===== Excerpt

Picking Up the Pieces
When going through a particularly difficult time with psoriatic arthritis, life can quickly feel like it is falling apart around us. The longer we go without symptom relief, the more the world implodes while we sit by and watch. Pieces of life that we’ve so carefully held in place, the laundry, work commitments, and play dates, all start to fall, one by one left in pieces on the floor.
What are we left with?
Eventually, if we are lucky, we pull through the worst of it. But what are we left with? I look around and all I see are things I’ve left undone. The never-ending to-do list is now even longer than ever as I struggle to prioritize what must be done first. I quickly find myself overwhelmed and anxious and everything that has fallen apart in my absence. But it isn’t simply a dirty house or a list of errands that need to be put back in place. No. There is so much more to it than that.
Picking up the pieces of relationships
More important than any of that, is picking up the pieces of relationships that suffered while I was in pain. Plans with friends had to be cancelled. Tenuous friendships have slipped away and now, I have to live with the guilt of being the cause of it. Honestly, I feel a bit of shame at being the person who didn’t call when I was feeling bad. I was the person who “flaked out” on a movie date. I feel such guilt while apologizing for not being the friend, spouse, daughter, or mother that my loved ones deserve. Those are the hardest pieces to try and put back, the ones that no amount of “glue” will really, truly repair.

==========
===== Excerpted records

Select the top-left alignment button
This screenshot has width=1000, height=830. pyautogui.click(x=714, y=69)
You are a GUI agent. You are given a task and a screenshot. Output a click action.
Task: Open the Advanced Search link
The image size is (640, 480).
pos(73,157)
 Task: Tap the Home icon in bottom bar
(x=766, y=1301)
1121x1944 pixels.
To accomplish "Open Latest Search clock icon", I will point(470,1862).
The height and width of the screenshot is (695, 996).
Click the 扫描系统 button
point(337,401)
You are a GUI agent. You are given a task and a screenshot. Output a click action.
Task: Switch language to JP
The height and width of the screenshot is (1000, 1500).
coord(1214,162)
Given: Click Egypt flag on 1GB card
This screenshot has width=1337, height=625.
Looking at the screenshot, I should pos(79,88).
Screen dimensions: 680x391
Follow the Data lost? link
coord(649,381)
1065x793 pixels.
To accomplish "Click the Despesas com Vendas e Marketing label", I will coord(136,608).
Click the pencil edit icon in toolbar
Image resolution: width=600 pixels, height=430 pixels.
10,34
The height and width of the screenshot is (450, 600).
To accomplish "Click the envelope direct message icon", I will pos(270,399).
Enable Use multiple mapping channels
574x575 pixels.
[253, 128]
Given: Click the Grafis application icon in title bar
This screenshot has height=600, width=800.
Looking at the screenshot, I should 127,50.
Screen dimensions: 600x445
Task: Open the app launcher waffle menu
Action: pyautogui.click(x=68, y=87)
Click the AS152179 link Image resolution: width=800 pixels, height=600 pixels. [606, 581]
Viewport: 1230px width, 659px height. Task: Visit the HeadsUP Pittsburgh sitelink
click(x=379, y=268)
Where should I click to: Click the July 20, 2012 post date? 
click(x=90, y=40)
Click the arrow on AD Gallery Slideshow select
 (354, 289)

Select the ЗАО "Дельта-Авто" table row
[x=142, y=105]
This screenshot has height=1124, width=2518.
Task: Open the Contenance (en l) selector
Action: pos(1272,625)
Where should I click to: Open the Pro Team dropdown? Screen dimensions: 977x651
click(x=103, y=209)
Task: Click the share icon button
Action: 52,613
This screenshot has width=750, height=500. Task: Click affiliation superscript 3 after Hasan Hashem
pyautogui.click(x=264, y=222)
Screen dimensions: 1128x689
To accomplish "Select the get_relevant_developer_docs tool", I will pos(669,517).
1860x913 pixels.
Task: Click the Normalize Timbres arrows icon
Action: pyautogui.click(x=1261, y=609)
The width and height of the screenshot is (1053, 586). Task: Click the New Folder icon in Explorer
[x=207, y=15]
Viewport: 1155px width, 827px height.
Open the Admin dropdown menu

==========

Your goal
Summarize the essay on psoriatic arthritis in two sentences.

Your solution
During a difficult stretch with psoriatic arthritis, everyday responsibilities like laundry, work commitments, and play dates fall apart, and pulling through the worst of it leaves an even longer to-do list that brings overwhelm and anxiety. Harder still is picking up the pieces of relationships that suffered during the pain, since cancelled plans and friendships that slipped away leave guilt and shame that no amount of "glue" can truly repair.